The answer is the set of lines that include "width", copied from the data below.

==== Exercise data ====

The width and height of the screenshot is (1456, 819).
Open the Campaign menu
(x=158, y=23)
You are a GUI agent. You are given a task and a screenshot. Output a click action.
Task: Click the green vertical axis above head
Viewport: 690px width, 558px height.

====

Response to the exercise:
The width and height of the screenshot is (1456, 819).
Viewport: 690px width, 558px height.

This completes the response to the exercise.